All the lines below need to be transcribed exactly. Pictures get left out.
----------
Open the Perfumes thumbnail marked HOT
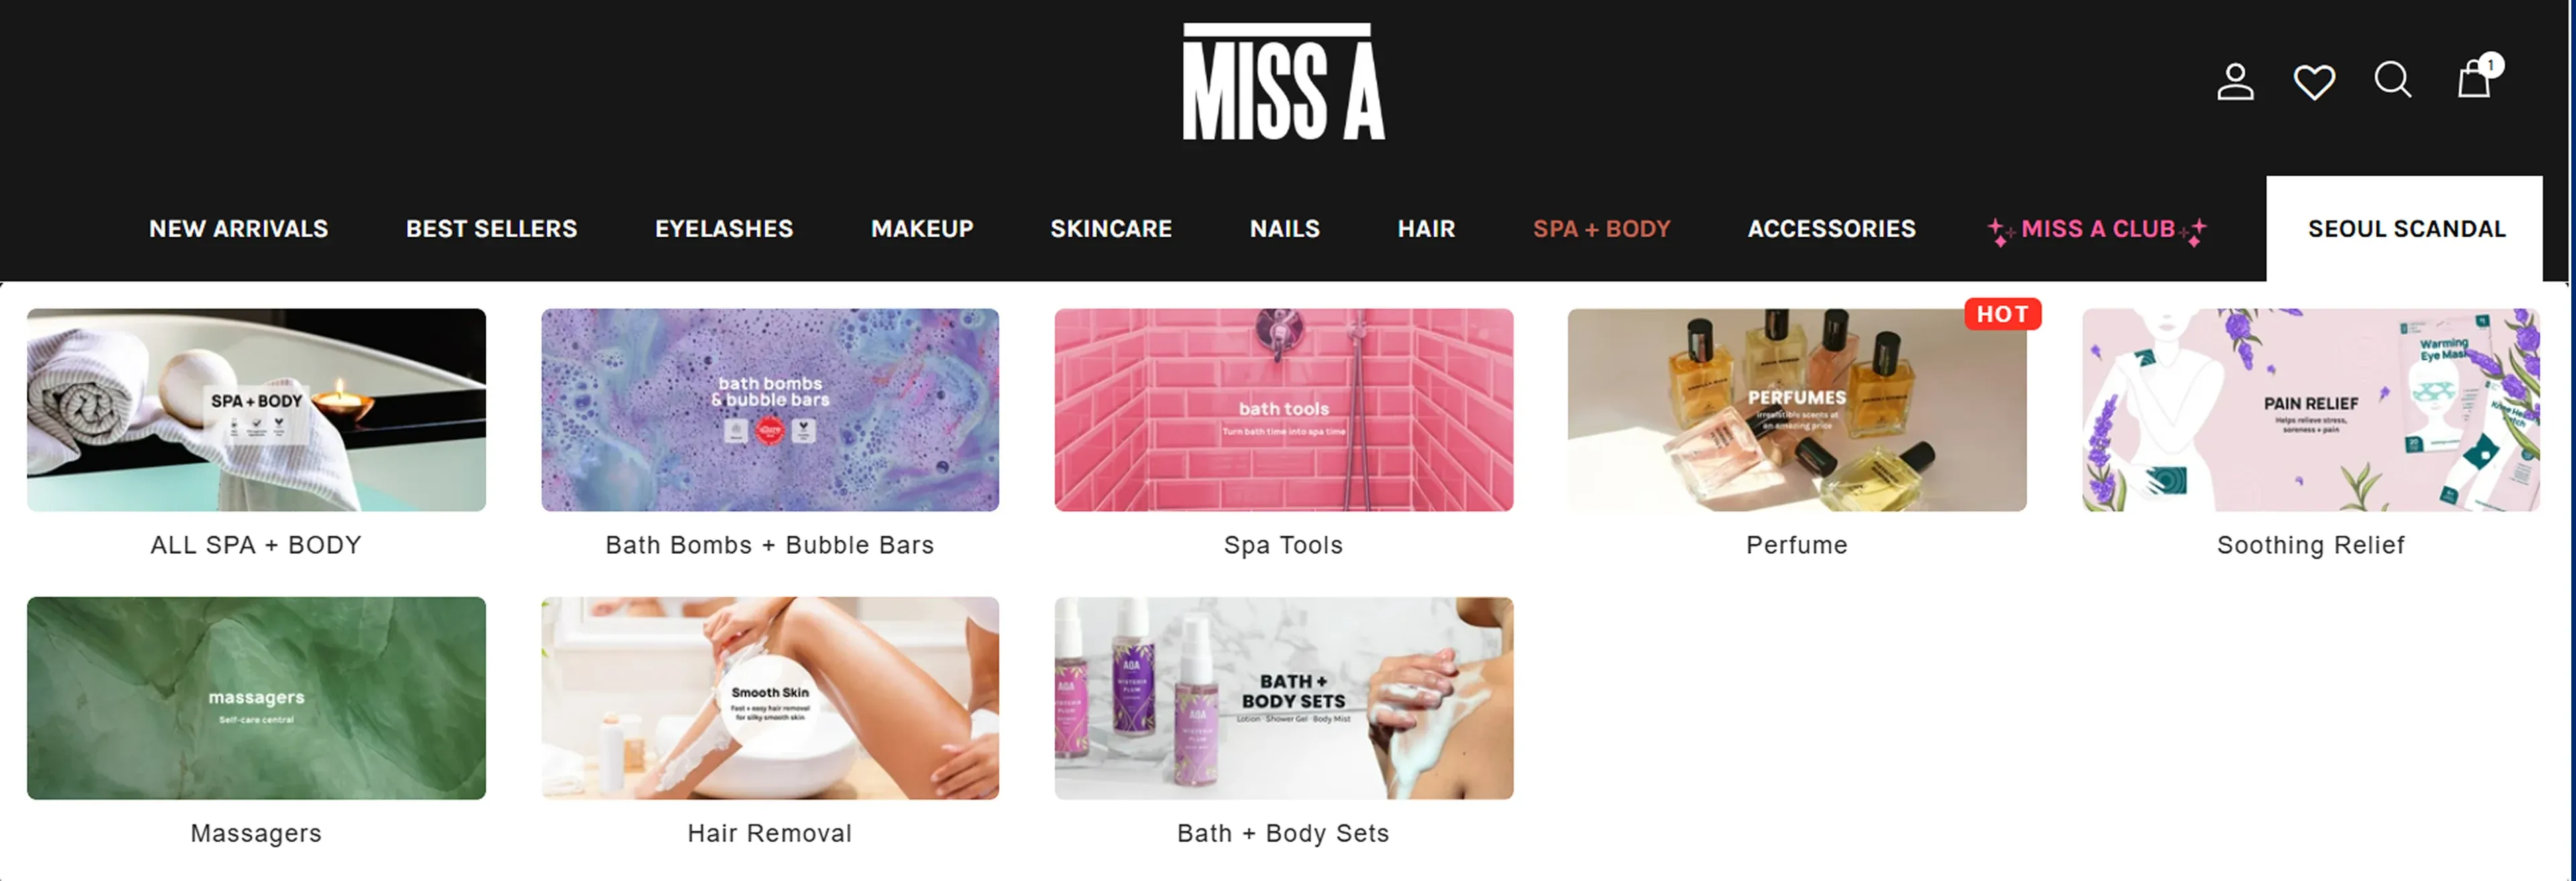Screen dimensions: 2576x881 1797,410
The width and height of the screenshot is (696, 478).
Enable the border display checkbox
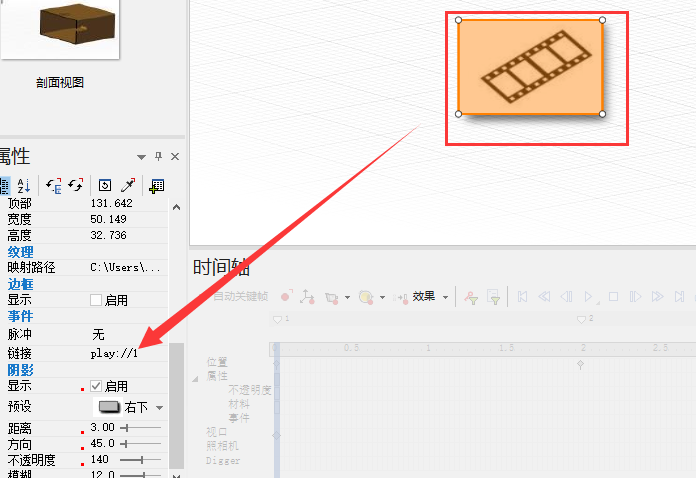tap(96, 300)
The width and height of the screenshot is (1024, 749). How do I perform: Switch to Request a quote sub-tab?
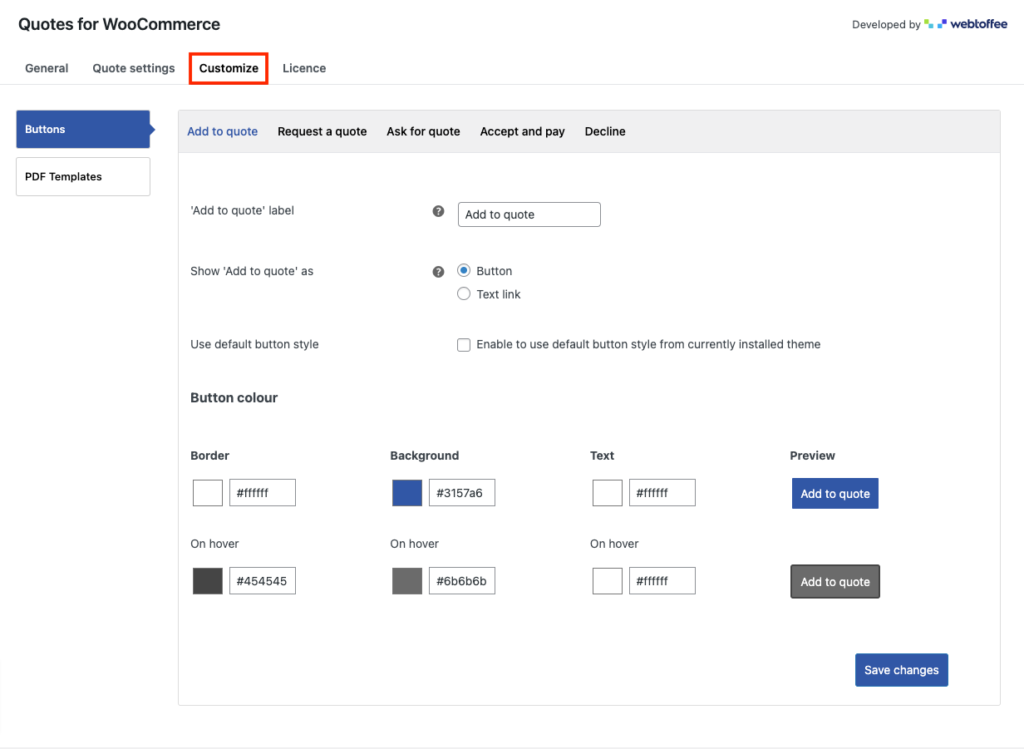[x=322, y=132]
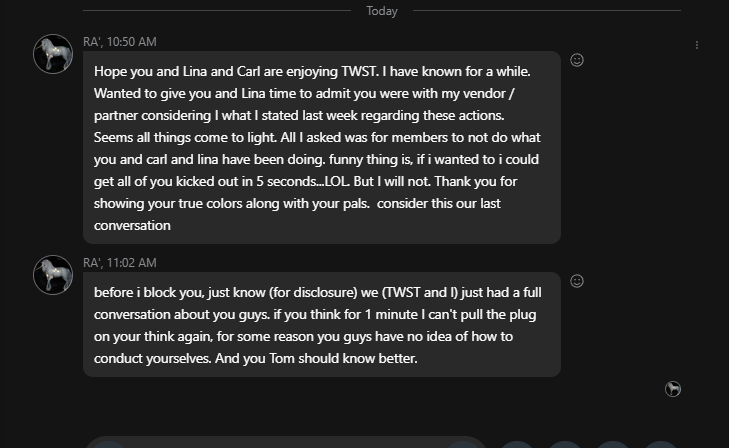This screenshot has width=729, height=448.
Task: Click the "Today" date separator label
Action: [382, 11]
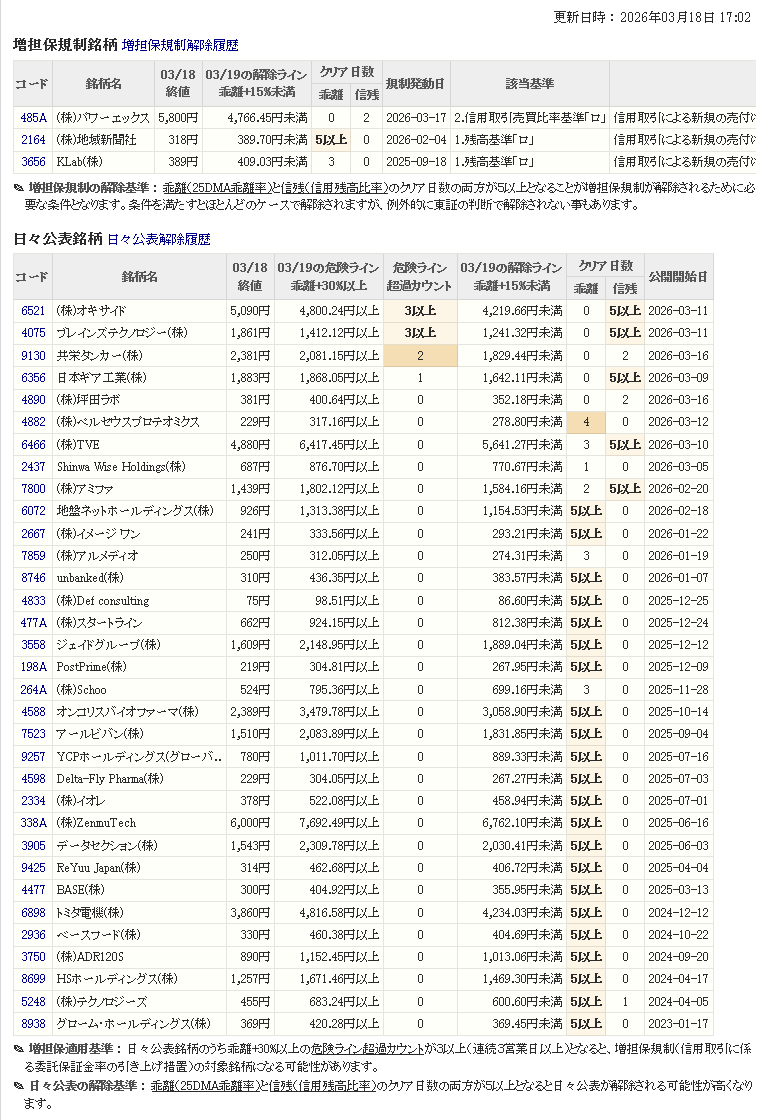Viewport: 763px width, 1120px height.
Task: Open the 日々公表解除履歴 link
Action: 158,239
----------
# Task solution
Open the Perfumes thumbnail marked HOT
Screen dimensions: 2576x881 1797,410
The width and height of the screenshot is (696, 478).
Enable the border display checkbox
tap(96, 300)
The width and height of the screenshot is (1024, 749). How do I perform: Switch to Request a quote sub-tab?
[x=322, y=132]
This screenshot has width=729, height=448.
Task: Click the "Today" date separator label
Action: [382, 11]
Viewport: 763px width, 1120px height.
Task: Open the 日々公表解除履歴 link
Action: 158,239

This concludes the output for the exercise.